I have a full-time job (which I love and do not plan to retire from until I absolutely have to), a husband, a daughter in college, a daughter in high school, three cats, and some volunteer commitments. Yet I know I probably do not have the worst time crunch problems in the genealogy community; my daughters are still young enough that I can remember the time demands made by young children, and many retirees still have significant family and volunteer obligations. Moreover, professional genealogists and the passionate semi-pros and amateurs with a substantial web presence may love what they do, but they also have to meet their professional commitments to customers and the expectations of their Internet audiences in addition to pursuing their own research.
Until recently, part of my usual evening routine after getting home from work, in addition to chores and family time, looked like this:
1. Check and reply to e-mail.
2. Check Facebook and write replies, comments, and posts.
3. Read and comment on blogs.
4. Do research.
And now GenealogyWise has taken over spot #4, pushing research to the pathetic (and often omitted, at least during weekdays) #5 spot.
So what can I do to put my research back on track? I think it needs to be put back to a higher place on my list. After all, what will I have to share on my blog and on social networking sites if I don’t keep adding to my previous research? During weeks with heavier scheduling demands, blog reading and Facebook could be done on alternate nights.

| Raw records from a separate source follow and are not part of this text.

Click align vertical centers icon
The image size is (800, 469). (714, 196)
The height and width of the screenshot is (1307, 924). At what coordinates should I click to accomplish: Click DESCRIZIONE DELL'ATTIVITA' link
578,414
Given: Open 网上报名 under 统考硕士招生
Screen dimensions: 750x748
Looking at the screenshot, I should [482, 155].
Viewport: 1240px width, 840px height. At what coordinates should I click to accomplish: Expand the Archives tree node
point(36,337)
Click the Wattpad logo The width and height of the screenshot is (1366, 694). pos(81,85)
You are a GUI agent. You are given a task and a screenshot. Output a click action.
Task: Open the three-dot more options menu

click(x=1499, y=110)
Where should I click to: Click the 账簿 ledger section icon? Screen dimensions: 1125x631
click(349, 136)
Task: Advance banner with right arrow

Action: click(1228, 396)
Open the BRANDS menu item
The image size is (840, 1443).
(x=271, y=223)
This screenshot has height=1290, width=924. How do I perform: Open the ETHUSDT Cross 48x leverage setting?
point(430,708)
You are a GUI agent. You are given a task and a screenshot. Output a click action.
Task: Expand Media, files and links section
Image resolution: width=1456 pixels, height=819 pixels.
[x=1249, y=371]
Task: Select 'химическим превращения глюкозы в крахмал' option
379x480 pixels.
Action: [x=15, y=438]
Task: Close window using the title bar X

And GenealogyWise? It’s still there, but I have to learn to use it efficiently. As long as it doesn’t get gunked up by Facebook-type applications and distractions, it should be a useful tool. Interest groups are numerous (and ever-increasing) but still small in terms of membership; participation should be selective, but it can definitely pay off down the line, just as posting on message boards does.
I may use GenealogyWise for a little bit of “mini-blogging” as well as posting links to my regular blog. By “mini-blogging” I mean short posts on current topics of interest to genealogy researchers as well as an occasional “names, place, and most wanted faces” posts to keep my brick walls and high-interest research questions out there; more in-depth posts will still be reserved for the regular blog. The other extreme is “micro-blogging” (aka Twitter), which I have so far avoided because I’m not any good at it.
I do not think I will ever be able to return to the good old days when I could average a good 10 hours or more of research a week, but I am learning to cut some of the clutter elsewhere.
But there are still times when I wish I could clone myself.